Tek çocuk olmak diğerlerinden farklı olmaktır.
Tek çocuk olmak, kardeşi olmamak
Tek çocuk olmak, kendinden çok küçük veya çok büyük bir kardeşi olup çocukluk dönemini yalnız geçirmiş olmak
Tek çocuk olmak, ebeveynlerin beklentilerini paylaşacak birinin olmaması ve ileride onlara bakma sorumluluğunun üzerine kalması ( kardeşlerini erken yaşta kaybetmiş olmak)
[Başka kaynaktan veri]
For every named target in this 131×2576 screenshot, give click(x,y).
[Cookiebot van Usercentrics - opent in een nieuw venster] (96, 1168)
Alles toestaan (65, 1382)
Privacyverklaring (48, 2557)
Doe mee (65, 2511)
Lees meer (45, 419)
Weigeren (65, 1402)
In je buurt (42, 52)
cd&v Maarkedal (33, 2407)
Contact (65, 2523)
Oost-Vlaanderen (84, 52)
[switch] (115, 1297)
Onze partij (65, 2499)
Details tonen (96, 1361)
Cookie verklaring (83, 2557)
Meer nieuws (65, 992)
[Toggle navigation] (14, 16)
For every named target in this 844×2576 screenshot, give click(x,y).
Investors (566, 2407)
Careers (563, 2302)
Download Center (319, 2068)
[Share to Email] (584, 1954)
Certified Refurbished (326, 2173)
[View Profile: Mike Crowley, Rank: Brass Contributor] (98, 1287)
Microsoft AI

Tek çocuk olmakla ilgili beş sorun alanı
- Her şey olmak
- İtişme-Çekişme
- Benlik İmgesi
- Sosyal Olgunluk
- Her Zaman Yalnız Olmak
Her Şey Olmak
- Ana-baba arasında arabulucu-hakem olmak
- Neşe kaynağı olmak
- Kendinden beklenilen tüm görevleri yerine getirmek
- Okulda- sosyal etkinliklerde ailenin temsilcisi olmak
- Her şeyin sorumluluğunu üstüne almak
- Hep düzgün davrana, makul olan kişi olmak
- Sürekli iyi çocuk olmak, ailesinin istediği gibi olmak
- Anne-babanın her şeyi olmak, onların hayatının odak noktası olmak
- Anne-babayı asla hayal kırıklığına uğratmamak
- Ailenin mutluluk- gurur-umut kaynağı olmak
- Anne-babanın kendileri için gerçekleştiremedikleri hayallerini gerçekleştirmek
Suçluluk
Tek çocukların içine işlemiş bir suçluluk duygusu vardır.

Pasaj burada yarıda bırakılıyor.